Best Practice: Enforce resource quotas

We recommend that you create and enforce Kubernetes resource quotas to ensure that all tenants sharing a cluster have fair access to the cluster resources.

Create a resource quota for each namespace, based on the number of pods deployed by each tenant, and the amount of memory and CPU required by each pod.

For example, the following ResourceQuota config:

• allows pods in the tenant-a namespace to request up to 16 CPUs, and up to 64 GB of memory
• limits the maximum number of CPUs to 32, and the maximum memory to 72 GB

apiVersion: v1
kind: ResourceQuota
metadata:
  name: tenant-a
spec:
  hard: "1"
    requests.cpu: "16"
    requests.memory: 64Gi
    limits.cpu: "32"
    limits.memory: 72Gi

See Resource Quotas in the Kubernetes documentation.

Best Practice: Autoscale worker nodes and pods

We recommend that you enable autoscaling to accommodate tenant demand by automatically scaling the node pools and pods in a cluster.

Autoscaling ensures that the system continues to appear responsive and healthy, even when different tenants deploy heavy workloads in their own namespaces. Autoscaling also helps the system to respond to outages.

See Using the Kubernetes Cluster Autoscaler, Using the Kubernetes Horizontal Pod Autoscaler.

Best Practice: Use a flexible load balancer

We recommend that you specify a flexible shape for Oracle Cloud Infrastructure load balancers to accommodate tenant demand.

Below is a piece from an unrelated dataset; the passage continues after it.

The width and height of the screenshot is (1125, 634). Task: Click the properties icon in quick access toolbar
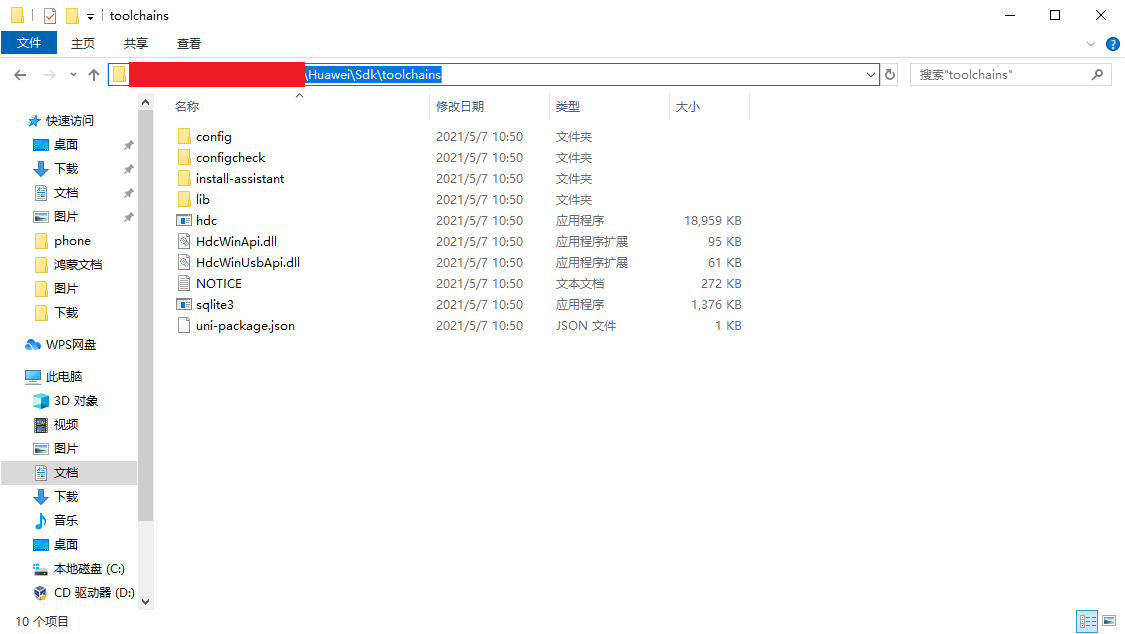click(x=50, y=16)
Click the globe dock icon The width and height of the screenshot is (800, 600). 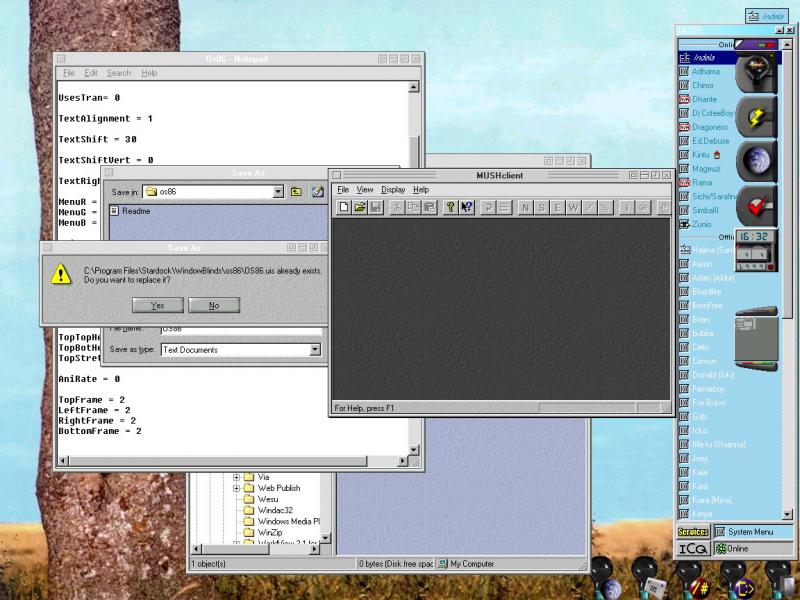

Using a flexible shape for OCI load balancers that Container Engine for Kubernetes provisions for Kubernetes services of type LoadBalancer enables you to:

• Avoid the restrictions associated with fixed bandwidth load balancer shapes, because you can specify minimum and maximum values to create an upper and lower size range for the load balancer's bandwidth shape.
• Avoid the limitations associated with scaling based only on general traffic patterns.

See Specifying Flexible Load Balancer Shapes.

Best Practice: Centralize network control (Optional)

We recommend that you maintain centralized control over network resources using a dynamic routing gateway (DRG)  and (optionally) a hub VCN.

Using a DRG enables you to route traffic through a centralized network virtual appliance.

Optionally creating a hub VCN enables you to configure the main routing and firewalls. Resources in a hub VCN can communicate with other VCNs securely and efficiently using internal IPs. Using a hub VCN and IAM ensures only network administrators have access to the centralized VCN. This separation helps you implement the principle of least privilege.

For example:

• The centralized network team can administer the network without having any permissions to access Kubernetes clusters (which reside in spoke VCNs).
• The Container Engine for Kubernetes administrators can manage clusters without having any permissions to manipulate the shared network.

See Routing traffic through a central network virtual appliance.